Task: Lines from the top of the entries through the line that has "Click the property" must be duplicated exactly, and no others.

[Saved entries]
══════════

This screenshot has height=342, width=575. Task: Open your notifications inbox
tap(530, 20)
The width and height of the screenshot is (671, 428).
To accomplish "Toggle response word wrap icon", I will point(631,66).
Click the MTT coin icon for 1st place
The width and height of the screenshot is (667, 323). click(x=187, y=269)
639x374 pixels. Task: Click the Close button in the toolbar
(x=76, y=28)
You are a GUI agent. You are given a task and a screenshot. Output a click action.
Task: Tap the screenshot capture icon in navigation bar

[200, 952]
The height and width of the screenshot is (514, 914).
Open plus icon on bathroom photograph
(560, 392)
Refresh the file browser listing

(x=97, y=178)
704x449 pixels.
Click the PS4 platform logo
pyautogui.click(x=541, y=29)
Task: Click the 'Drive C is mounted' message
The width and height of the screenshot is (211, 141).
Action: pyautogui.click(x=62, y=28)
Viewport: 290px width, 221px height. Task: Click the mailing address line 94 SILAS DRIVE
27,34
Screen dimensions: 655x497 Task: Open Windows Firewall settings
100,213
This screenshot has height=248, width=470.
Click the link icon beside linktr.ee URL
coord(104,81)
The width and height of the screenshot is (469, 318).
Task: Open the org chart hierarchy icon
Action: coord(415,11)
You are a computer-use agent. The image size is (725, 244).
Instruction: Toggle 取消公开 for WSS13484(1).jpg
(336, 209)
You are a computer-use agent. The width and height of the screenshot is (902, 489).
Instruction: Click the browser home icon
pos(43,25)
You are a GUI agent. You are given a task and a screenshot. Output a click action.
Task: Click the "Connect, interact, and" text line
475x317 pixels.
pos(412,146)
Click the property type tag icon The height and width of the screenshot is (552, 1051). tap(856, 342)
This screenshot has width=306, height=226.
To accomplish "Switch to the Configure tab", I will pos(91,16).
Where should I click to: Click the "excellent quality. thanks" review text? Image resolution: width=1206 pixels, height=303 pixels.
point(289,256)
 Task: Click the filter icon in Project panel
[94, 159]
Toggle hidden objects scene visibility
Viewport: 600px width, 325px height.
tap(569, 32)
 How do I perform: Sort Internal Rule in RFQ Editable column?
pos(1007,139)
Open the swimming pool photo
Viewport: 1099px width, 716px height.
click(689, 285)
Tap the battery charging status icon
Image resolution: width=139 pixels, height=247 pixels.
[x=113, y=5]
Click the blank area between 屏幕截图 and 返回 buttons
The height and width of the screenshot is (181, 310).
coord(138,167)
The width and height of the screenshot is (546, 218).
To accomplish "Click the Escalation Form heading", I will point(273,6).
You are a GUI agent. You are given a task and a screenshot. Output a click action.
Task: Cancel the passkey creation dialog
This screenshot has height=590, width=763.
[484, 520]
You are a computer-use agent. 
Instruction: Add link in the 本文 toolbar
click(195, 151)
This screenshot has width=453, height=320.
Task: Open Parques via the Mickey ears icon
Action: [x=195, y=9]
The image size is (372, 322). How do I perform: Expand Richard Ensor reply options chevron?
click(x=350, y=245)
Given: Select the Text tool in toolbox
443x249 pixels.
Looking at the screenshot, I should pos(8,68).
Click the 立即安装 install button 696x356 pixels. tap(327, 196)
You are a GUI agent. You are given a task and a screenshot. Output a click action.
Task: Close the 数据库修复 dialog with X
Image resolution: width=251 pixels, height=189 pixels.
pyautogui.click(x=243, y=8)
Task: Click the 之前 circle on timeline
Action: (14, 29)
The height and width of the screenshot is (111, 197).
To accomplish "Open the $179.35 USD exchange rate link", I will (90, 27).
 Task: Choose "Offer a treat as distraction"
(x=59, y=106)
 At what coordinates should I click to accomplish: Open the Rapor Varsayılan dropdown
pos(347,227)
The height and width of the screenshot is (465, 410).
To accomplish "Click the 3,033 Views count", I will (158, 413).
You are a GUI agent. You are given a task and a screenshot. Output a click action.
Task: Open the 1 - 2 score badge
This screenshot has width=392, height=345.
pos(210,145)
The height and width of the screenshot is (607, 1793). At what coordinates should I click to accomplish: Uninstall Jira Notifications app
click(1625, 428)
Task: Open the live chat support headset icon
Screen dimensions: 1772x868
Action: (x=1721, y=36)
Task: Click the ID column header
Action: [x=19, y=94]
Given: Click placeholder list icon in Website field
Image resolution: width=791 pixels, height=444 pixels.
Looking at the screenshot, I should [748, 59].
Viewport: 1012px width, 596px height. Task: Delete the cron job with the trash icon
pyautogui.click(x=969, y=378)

══════════

Solution to the problem:
This screenshot has height=342, width=575. Task: Open your notifications inbox
tap(530, 20)
The width and height of the screenshot is (671, 428).
To accomplish "Toggle response word wrap icon", I will point(631,66).
Click the MTT coin icon for 1st place
The width and height of the screenshot is (667, 323). click(x=187, y=269)
639x374 pixels. Task: Click the Close button in the toolbar
(x=76, y=28)
You are a GUI agent. You are given a task and a screenshot. Output a click action.
Task: Tap the screenshot capture icon in navigation bar

[200, 952]
The height and width of the screenshot is (514, 914).
Open plus icon on bathroom photograph
(560, 392)
Refresh the file browser listing

(x=97, y=178)
704x449 pixels.
Click the PS4 platform logo
pyautogui.click(x=541, y=29)
Task: Click the 'Drive C is mounted' message
The width and height of the screenshot is (211, 141).
Action: pyautogui.click(x=62, y=28)
Viewport: 290px width, 221px height. Task: Click the mailing address line 94 SILAS DRIVE
27,34
Screen dimensions: 655x497 Task: Open Windows Firewall settings
100,213
This screenshot has height=248, width=470.
Click the link icon beside linktr.ee URL
coord(104,81)
The width and height of the screenshot is (469, 318).
Task: Open the org chart hierarchy icon
Action: coord(415,11)
You are a computer-use agent. The image size is (725, 244).
Instruction: Toggle 取消公开 for WSS13484(1).jpg
(336, 209)
You are a computer-use agent. The width and height of the screenshot is (902, 489).
Instruction: Click the browser home icon
pos(43,25)
You are a GUI agent. You are given a task and a screenshot. Output a click action.
Task: Click the "Connect, interact, and" text line
475x317 pixels.
pos(412,146)
Click the property type tag icon The height and width of the screenshot is (552, 1051). tap(856, 342)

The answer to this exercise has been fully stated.